Along these lines, also see the Anthropic Principle [0] which states that "observations of the universe must be compatible with the conscious and sapient life that observes it."

[0] [RABBIT HOLE WARNING] https://en.wikipedia.org/wiki/Anthropic_principle

Also silly unfalsifiable argument without any external reference frame. It might well be that the universe is ultimately incompatible with sentient life, just incidentally appears as such in the current timeframe.

The simpler version of it is "God's will".

Like how the characteristics of the particles and fields and all the interaction rules are are stored or embedded?

That's an interest thought; I assume the storage is the particles. An electron acts like an electron because it's an electron. You'd have to change the particle itself to get it to act some other way.
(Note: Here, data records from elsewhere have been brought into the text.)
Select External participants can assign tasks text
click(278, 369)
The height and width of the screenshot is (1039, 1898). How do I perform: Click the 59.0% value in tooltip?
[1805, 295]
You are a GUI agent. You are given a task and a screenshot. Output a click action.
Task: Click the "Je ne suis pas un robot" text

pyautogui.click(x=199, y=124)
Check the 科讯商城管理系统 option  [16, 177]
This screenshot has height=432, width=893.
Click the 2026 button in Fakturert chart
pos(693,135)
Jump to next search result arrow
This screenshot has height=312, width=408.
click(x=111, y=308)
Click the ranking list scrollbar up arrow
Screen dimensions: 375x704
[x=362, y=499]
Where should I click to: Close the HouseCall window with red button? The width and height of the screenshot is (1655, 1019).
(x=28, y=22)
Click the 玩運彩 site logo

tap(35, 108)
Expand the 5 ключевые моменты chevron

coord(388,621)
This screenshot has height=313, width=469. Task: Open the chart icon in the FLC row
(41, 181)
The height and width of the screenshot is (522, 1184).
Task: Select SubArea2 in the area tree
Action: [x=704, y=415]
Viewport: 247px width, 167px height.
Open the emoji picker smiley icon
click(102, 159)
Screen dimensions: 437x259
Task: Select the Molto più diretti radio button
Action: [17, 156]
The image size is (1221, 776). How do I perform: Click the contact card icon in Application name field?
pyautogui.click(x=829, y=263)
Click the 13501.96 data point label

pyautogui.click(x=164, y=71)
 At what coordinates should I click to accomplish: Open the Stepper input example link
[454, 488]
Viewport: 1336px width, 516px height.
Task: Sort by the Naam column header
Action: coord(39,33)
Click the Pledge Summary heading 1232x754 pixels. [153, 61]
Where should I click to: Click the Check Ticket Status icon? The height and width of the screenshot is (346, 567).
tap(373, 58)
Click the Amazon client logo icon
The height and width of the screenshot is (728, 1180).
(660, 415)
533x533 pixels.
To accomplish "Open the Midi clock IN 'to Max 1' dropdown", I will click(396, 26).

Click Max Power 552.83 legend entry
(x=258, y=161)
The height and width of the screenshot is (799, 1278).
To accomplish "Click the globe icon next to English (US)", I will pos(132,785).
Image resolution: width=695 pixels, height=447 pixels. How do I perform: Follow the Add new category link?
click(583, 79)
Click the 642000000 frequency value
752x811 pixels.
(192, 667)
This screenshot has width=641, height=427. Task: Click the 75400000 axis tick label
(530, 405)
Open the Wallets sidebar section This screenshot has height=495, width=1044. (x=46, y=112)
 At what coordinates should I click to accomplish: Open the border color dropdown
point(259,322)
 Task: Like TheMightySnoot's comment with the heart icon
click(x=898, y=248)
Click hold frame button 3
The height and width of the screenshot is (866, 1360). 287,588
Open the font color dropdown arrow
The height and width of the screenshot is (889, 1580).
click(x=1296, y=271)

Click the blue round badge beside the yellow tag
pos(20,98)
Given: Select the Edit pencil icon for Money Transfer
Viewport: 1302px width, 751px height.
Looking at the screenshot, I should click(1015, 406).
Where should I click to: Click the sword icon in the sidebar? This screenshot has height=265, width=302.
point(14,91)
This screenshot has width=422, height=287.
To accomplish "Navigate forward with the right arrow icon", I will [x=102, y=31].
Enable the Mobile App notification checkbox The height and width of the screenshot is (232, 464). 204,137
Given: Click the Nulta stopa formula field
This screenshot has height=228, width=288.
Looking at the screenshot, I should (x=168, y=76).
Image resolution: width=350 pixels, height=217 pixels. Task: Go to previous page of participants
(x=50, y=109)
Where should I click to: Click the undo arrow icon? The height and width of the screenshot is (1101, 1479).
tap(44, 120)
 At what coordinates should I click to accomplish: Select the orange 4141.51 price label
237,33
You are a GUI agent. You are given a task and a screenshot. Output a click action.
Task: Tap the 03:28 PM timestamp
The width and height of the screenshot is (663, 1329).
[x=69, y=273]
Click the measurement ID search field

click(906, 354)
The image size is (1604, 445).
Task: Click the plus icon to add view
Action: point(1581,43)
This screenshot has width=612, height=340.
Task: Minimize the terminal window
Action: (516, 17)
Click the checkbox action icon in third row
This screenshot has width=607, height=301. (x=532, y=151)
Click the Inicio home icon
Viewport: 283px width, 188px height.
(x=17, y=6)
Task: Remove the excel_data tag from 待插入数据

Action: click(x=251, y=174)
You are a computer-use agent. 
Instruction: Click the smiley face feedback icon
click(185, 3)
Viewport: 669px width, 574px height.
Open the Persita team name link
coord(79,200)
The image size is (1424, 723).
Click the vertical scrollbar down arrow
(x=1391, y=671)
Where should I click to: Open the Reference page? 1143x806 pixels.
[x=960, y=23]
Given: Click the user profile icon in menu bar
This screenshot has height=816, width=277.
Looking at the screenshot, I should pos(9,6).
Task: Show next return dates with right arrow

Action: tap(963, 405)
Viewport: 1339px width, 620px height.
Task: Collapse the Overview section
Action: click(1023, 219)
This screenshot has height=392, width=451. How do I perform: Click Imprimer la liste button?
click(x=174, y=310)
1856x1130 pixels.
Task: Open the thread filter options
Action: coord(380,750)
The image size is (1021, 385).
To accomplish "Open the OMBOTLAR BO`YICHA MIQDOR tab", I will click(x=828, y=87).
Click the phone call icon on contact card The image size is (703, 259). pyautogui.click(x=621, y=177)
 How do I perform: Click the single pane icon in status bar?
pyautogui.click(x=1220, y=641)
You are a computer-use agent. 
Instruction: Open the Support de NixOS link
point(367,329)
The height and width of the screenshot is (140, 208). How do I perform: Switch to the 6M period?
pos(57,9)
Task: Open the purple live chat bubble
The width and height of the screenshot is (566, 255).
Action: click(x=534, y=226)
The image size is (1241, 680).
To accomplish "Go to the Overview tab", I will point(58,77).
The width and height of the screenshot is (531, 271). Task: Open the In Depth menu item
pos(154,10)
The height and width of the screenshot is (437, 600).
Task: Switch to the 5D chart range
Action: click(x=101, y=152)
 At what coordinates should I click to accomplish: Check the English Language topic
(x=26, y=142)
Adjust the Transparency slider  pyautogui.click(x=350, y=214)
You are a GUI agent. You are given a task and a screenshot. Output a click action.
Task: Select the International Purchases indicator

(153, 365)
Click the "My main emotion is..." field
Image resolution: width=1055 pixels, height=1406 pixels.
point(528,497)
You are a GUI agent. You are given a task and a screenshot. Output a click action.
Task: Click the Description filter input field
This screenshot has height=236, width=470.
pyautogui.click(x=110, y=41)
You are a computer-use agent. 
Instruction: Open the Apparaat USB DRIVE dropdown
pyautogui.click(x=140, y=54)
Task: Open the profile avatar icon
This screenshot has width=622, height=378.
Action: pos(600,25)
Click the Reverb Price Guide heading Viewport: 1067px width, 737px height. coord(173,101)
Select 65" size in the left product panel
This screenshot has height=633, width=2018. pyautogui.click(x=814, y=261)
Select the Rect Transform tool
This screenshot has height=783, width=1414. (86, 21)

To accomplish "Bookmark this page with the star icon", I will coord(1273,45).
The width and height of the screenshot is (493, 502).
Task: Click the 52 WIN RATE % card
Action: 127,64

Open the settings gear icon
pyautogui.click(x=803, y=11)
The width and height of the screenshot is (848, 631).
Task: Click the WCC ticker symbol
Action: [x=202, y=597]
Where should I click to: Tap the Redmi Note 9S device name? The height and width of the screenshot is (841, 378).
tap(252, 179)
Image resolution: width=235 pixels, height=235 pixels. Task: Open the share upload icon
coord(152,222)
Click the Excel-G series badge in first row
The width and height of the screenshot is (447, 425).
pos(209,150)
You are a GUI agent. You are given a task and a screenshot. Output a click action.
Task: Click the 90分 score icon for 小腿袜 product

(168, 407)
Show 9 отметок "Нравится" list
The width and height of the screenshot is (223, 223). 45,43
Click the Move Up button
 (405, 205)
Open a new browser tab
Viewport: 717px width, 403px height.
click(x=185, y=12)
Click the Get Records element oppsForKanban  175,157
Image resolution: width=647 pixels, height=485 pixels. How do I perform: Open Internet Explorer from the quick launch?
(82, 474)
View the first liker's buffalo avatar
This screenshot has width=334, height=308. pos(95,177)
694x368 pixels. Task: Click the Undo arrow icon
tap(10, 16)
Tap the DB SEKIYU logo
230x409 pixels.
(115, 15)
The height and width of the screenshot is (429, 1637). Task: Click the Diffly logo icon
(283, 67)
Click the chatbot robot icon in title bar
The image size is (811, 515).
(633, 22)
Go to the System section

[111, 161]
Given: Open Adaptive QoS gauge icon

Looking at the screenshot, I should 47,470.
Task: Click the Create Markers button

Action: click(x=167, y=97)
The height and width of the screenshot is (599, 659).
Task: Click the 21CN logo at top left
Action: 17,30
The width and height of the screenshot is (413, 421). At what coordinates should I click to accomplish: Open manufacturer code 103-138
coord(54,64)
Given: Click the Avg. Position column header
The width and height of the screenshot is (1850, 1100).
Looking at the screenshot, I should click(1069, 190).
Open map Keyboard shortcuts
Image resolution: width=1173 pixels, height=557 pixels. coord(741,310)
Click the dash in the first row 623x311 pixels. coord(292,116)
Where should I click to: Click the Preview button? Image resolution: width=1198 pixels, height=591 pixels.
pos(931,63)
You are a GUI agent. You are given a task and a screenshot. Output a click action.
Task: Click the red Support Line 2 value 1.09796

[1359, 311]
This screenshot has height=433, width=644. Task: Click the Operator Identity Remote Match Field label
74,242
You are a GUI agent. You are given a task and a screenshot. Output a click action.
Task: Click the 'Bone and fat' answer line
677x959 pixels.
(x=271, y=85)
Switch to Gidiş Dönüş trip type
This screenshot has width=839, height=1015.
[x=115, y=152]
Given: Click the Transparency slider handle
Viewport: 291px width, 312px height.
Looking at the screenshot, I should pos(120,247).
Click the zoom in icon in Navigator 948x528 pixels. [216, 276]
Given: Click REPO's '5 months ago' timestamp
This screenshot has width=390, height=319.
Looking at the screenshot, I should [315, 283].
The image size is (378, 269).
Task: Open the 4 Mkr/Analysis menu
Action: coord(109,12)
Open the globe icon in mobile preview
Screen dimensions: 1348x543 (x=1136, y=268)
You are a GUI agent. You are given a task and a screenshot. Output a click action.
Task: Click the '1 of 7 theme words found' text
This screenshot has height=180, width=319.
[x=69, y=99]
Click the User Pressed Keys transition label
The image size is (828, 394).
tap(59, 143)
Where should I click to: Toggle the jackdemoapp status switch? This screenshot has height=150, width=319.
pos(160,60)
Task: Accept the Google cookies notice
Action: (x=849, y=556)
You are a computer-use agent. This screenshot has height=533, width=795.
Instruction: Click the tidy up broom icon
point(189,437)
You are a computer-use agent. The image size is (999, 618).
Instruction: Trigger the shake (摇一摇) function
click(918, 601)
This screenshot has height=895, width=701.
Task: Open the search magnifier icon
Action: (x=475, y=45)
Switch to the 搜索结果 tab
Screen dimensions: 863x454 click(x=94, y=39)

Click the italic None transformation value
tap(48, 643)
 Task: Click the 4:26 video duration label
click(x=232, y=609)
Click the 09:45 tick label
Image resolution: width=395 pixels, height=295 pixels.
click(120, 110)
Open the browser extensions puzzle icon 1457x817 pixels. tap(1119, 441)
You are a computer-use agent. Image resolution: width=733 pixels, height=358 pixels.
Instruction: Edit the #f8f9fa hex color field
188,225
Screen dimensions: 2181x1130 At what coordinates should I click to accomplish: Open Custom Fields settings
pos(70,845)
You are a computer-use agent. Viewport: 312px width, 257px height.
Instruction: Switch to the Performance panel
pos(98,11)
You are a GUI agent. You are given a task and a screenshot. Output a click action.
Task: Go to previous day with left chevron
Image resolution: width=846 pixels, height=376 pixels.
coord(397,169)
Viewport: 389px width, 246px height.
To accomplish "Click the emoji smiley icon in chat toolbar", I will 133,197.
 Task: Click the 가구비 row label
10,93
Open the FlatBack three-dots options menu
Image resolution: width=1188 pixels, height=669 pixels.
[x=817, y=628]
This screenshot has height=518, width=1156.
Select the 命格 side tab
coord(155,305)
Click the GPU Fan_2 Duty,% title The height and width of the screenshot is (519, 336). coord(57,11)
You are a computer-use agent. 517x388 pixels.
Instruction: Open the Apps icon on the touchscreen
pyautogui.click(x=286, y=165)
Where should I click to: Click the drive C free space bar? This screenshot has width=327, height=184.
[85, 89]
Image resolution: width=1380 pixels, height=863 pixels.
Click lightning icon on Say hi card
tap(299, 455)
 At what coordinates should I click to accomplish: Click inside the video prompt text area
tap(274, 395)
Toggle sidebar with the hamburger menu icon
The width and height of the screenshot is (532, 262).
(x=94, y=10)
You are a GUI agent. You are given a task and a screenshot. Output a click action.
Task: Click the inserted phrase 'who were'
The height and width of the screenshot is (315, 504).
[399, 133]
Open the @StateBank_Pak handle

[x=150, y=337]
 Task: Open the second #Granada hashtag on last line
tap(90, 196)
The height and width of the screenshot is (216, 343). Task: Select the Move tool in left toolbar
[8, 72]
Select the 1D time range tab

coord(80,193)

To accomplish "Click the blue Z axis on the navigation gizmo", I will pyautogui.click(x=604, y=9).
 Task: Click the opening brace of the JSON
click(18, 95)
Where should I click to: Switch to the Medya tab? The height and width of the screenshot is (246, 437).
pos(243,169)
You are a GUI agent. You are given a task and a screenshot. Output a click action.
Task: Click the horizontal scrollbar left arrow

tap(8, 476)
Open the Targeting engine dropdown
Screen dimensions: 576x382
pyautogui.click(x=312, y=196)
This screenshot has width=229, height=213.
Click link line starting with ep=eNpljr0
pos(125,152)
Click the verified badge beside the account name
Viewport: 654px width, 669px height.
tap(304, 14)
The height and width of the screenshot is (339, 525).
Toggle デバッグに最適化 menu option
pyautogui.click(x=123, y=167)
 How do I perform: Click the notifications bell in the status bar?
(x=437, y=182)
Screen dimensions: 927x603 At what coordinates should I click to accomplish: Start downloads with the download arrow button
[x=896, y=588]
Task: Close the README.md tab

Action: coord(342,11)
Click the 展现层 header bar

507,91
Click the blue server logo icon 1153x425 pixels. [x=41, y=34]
That said, we are already exploring some ways to store information like nature: https://en.wikipedia.org/wiki/DNA_digital_data_storage

So that's where my question is. Can we store the complete information an electron carry optimally, like in a space smaller than the electron itself? This leads to the question: is this possible to save the current state of universe in a space smaller than universe without loosing any information?
Well, for starters, the holographic principle hints at the sheer level of symmetry in the state space of the universe -- so redundant that a whole dimension can be shaved off. (3d space -> 2d space.)